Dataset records
★ ★ ★ ★ ★

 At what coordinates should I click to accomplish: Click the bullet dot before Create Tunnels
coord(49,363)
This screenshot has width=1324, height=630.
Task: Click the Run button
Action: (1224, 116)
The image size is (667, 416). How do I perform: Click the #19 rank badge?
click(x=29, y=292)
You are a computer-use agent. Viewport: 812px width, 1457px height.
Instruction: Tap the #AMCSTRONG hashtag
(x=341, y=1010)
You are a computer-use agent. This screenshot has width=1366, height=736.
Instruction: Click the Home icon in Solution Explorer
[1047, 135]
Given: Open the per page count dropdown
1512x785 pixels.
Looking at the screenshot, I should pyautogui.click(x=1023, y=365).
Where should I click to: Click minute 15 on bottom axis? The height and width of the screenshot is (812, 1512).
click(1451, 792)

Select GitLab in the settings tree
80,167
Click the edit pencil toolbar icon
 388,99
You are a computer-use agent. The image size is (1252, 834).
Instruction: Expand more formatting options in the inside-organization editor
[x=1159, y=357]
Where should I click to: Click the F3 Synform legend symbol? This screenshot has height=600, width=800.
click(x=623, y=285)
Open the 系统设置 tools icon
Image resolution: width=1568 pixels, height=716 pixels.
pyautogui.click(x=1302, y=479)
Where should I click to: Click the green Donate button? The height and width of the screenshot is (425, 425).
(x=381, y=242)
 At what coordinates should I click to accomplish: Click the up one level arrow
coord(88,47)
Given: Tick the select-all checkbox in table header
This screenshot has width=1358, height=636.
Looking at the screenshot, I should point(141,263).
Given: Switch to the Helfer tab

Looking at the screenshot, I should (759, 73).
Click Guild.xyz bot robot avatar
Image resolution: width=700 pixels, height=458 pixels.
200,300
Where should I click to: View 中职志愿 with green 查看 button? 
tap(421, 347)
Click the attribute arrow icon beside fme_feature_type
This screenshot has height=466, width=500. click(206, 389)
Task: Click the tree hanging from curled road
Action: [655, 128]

★ ★ ★ ★ ★

EXERCISE PROMPT
Copy out the material word for word, everything from the line containing "Where should I click to: Click the green" down to the end of the material.

SOLUTION TO THIS TASK
Where should I click to: Click the green Donate button? The height and width of the screenshot is (425, 425).
(x=381, y=242)
 At what coordinates should I click to accomplish: Click the up one level arrow
coord(88,47)
Given: Tick the select-all checkbox in table header
This screenshot has width=1358, height=636.
Looking at the screenshot, I should point(141,263).
Given: Switch to the Helfer tab

Looking at the screenshot, I should (759, 73).
Click Guild.xyz bot robot avatar
Image resolution: width=700 pixels, height=458 pixels.
200,300
Where should I click to: View 中职志愿 with green 查看 button? 
tap(421, 347)
Click the attribute arrow icon beside fme_feature_type
This screenshot has height=466, width=500. click(206, 389)
Task: Click the tree hanging from curled road
Action: [655, 128]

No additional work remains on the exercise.